Why a protein model search tool?

Example 1 - Example 2 - Methods

Surprisingly, some very useful modern resources (databases and datasets) of protein models do not allow sequence searches. This is especially so in resources that contain models built with techniques other than comparative modeling. Hence, if you wanted to see whether somebody ever modeled a given protein or a similar sequence through an ab initio technique, or using tools that integrate different kinds of sparse and low-resolution data, etc. you have to manually browse the dataset and literature. Chances you'll find something useful are very low, I'd say.

The community needs agreement among all groups running modeling services and, more important, those running databases of literature-associated models, to create a single repository with features that facilitate discovery, especially through sequence queries.

In the meantime I have created this palliative solution, by no means definitive, which gathers >5000 sequences for which models are available in resources based primarily in methods other than homology modeling, mostly coevolution-based predictions (Gremlin/Rosetta, DMPfold, PConsC3, Tara3D), integrative models (PDB-Dev and SASBDB), CASP models, and a models taken from literature. My web app allows to search these models at the sequence level.

How could this help your research?
Essentially by enabling you to find possible templates for modeling the topology of a protein when there are no clear templates in the PDB (especially when querying the Gremlin, DMPfold, PConsc3, Tara3D and CASP datasets).
Also to find your query protein making part of larger complexes (especially when querying the PDB-Dev and SASBDB)
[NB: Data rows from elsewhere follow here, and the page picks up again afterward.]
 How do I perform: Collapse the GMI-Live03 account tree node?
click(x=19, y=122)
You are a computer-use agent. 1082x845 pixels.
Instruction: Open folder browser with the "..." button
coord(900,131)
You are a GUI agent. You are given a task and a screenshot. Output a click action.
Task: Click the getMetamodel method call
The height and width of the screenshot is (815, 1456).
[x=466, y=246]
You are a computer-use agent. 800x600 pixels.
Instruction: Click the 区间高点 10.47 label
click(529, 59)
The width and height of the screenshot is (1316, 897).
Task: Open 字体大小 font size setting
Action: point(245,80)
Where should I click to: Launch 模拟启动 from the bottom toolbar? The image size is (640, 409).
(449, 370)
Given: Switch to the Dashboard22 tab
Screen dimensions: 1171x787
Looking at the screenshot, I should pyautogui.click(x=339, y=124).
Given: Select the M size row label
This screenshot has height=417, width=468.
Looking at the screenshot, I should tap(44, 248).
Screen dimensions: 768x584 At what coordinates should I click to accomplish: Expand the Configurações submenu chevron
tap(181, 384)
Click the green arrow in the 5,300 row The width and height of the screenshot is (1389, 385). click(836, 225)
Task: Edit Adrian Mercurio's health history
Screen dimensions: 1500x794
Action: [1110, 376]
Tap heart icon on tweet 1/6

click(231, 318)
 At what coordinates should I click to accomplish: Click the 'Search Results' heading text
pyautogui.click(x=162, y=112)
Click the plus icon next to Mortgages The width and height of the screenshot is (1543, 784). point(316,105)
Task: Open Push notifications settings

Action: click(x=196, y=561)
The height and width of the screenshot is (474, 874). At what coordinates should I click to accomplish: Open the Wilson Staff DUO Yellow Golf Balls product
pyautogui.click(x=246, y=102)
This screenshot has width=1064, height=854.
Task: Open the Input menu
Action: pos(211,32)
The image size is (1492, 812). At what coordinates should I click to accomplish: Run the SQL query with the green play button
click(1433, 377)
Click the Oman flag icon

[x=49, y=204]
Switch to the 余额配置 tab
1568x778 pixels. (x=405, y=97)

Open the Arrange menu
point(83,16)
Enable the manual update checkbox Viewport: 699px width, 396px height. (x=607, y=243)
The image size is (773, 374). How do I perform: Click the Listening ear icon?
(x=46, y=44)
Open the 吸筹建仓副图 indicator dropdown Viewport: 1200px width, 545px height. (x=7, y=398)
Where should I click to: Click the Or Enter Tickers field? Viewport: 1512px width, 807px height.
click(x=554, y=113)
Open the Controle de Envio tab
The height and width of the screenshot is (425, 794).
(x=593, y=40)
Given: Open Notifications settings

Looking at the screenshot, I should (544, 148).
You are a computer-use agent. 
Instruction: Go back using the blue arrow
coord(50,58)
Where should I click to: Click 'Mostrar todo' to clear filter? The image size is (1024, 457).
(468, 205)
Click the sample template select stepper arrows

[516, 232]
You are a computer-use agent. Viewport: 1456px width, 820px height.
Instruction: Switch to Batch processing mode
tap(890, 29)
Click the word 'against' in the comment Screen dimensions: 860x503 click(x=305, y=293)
Example 1: Search for ubiquitin in the PDB-Dev and in SASBDB

If you search the exact sequence of human ubiquitin, the result points at model PDBDEV_00000004 of the PDB-Dev, including a link to the download page. Likewise, searching in SASBDB returns links to SAXS-based models of covalently linked ubiquitin molecules

example



Example 2: Search for a possible template to model a lipoprotein from Flavobacteriaceae

Searches of this protein sequence at the PDB or PMP do not retrieve any similar sequences. But searching in the web app reveals a coevolution-based model of 77% similarity from the Gremlin 2017 dataset, which actually corresponds to the same gene in another bacterial species:

example



Methods: Compilation of entries

Models from the PDB-Dev and from Ovchinnikov et al Elife 2015 were downloaded manually from https://gremlin2.bakerlab.org/struct.php; models from Ovchinnikov et al Science 2017 were extracted from the file at https://gremlin2.bakerlab.org/meta/aah4043_final.zip. Models from SASBDB were downloaded from https:www.sasbdb.org/media/pdb_file/(identifier)_fit1Imodel1.pdb where (identifier) is each entry from a list maintained at http://ftp.pdbj.org/emnavi/data/ids/sasbdb.txt . CASP models were downloaded from CASP's Prediction Center website at http://predictioncenter.org/. PConsC3 models were extracted from the file at http://pconsc3.bioinfo.se/static/download/pfam.tar.gz. DMPfold models from the file at http://bioinf.cs.ucl.ac.uk/downloads/dmpfold/pfam_models.tgz. Tara models were obtained from https://zhanglab.ccmb.med.umich.edu/Tara-3D/. All these models were obtained between march and november of 2019.

Protein sequences were extracted for all chains, retaining their chain IDs and sources in the FASTA headers. Searches of user-provided query sequences proceed through alignments using a BLOSUM62 matrix, with 3 parameters the user can adjust to filter results (fraction of internal gaps, similarity and coverage). Preset values are provided for searching nearly exact sequences in larger assemblies, and for searching at lower similarity for homology modeling.